### Task brief
In the data that follows, find the line with "Work Request (1281, 13)"; transcribe it, every later line up to the one with "Termos de uso (299, 2428)", and that line as well, exactly and with no others.
(Entries provided)
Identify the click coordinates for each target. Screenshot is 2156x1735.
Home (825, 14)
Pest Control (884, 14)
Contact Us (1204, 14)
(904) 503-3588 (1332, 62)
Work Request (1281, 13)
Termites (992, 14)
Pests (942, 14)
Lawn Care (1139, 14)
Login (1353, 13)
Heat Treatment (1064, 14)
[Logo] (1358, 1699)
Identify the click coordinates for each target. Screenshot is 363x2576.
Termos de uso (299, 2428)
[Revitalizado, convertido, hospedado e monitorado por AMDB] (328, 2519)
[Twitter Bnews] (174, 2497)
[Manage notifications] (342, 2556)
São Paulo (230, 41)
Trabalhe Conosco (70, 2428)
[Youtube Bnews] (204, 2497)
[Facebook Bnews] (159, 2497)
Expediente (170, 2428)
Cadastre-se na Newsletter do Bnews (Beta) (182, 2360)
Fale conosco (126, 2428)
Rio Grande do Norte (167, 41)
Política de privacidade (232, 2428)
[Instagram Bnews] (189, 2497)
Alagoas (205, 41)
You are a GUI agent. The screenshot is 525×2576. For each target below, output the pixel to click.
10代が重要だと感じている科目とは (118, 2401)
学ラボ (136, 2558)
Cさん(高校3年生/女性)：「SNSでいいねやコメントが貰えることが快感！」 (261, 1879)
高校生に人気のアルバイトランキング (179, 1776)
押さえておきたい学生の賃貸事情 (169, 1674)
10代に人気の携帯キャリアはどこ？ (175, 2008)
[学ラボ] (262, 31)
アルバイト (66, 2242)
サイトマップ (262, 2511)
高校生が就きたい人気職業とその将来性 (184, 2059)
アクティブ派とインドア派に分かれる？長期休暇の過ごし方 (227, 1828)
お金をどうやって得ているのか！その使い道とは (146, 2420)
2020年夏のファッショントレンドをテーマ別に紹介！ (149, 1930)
(End Entries provided)
### The answer
Work Request (1281, 13)
Termites (992, 14)
Pests (942, 14)
Lawn Care (1139, 14)
Login (1353, 13)
Heat Treatment (1064, 14)
[Logo] (1358, 1699)
Identify the click coordinates for each target. Screenshot is 363x2576.
Termos de uso (299, 2428)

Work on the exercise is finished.